Discussion about getting excution duration about a query when using sparkshell+carbondata

classic Classic list List threaded Threaded
4 messages Options
Reply | Threaded
Open this post in threaded view
|

Discussion about getting excution duration about a query when using sparkshell+carbondata

李寅威
Hi all,


  When we are using sparkshell + carbondata to send a query, how can we get the excution duration? Some topics are thrown as follows:


  1. One query can produce one or more jobs, and some of the jobs may have DAG dependence, thus we can't get the excution duration by sum up all the jobs' duration or get the max duration of the jobs roughly.


  2. In the spark shell console or spark application web ui, we can get each job's duration, but we can't get the carbondata-query directly, if some improvement would take by carbondata in the near future.

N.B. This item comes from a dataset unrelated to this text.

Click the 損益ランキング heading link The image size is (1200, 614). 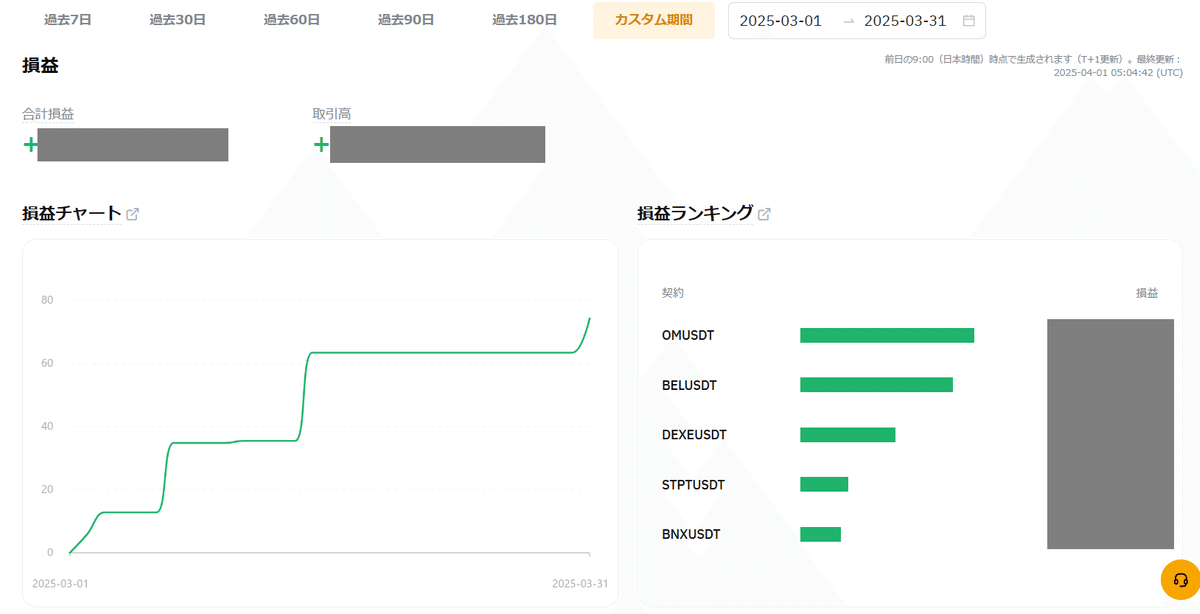point(695,213)
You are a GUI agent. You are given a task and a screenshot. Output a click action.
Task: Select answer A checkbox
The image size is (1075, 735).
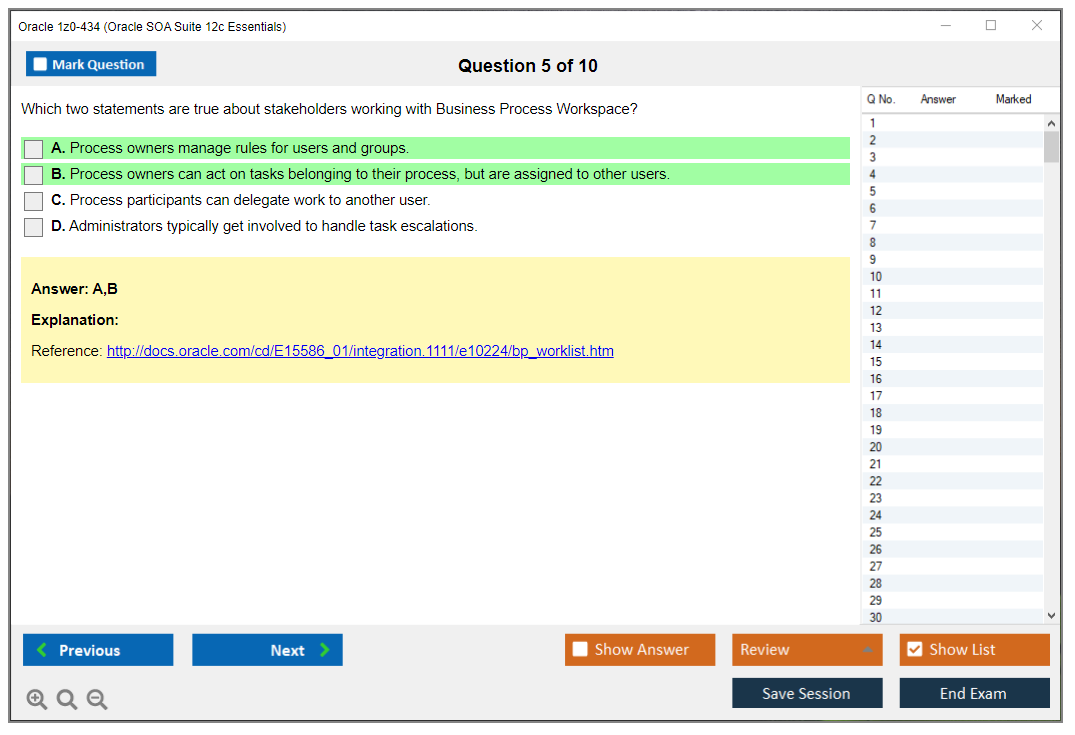[x=34, y=149]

  3. Maybe we can use the following command to get a approximate result:


    scala > val begin = new Date();cc.sql("$SQL_COMMAND").show;val end = new Date();


  Any other opinions?
Reply | Threaded
Open this post in threaded view
|

Re: Discussion about getting excution duration about a query when using sparkshell+carbondata

Liang Chen
Administrator
Hi

I used the below method in spark shell for DEMO, for your reference:

import org.apache.spark.sql.catalyst.util._

benchmark { carbondf.filter($"name" === "Allen" and $"gender" === "Male"
and $"province" === "NB" and $"singler" === "false").count }


Regards

Liang

2017-02-06 22:07 GMT-05:00 Yinwei Li <[hidden email]>:

> Hi all,
>
>
>   When we are using sparkshell + carbondata to send a query, how can we
> get the excution duration? Some topics are thrown as follows:
>
>
>   1. One query can produce one or more jobs, and some of the jobs may have
> DAG dependence, thus we can't get the excution duration by sum up all the
> jobs' duration or get the max duration of the jobs roughly.
>
>
>   2. In the spark shell console or spark application web ui, we can get
> each job's duration, but we can't get the carbondata-query directly, if
> some improvement would take by carbondata in the near future.
>
>
>   3. Maybe we can use the following command to get a approximate result:
>
>
>     scala > val begin = new Date();cc.sql("$SQL_COMMAND").show;val end =
> new Date();
>
>
>   Any other opinions?




--
Regards
Liang
Reply | Threaded
Open this post in threaded view
|

Re: Discussion about getting excution duration about a query when using sparkshell+carbondata

范范欣欣
Hi

Now i can use carbondata 1.0.0 with spark-shell(spark 2.1) as:

./bin/spark-shell --jars <carbondata assembly jar path>

but it's inconvenient to get the query time , so i try to use
./bin/spark-sql --jars  <carbondata assembly jar path>,but i found some
errors when create table :

spark-sql> create table if not exists test_table(id string, name string,
city string, age int) stored by 'carbondata';
Error in query:
Operation not allowed:STORED BY(line 1, pos 87)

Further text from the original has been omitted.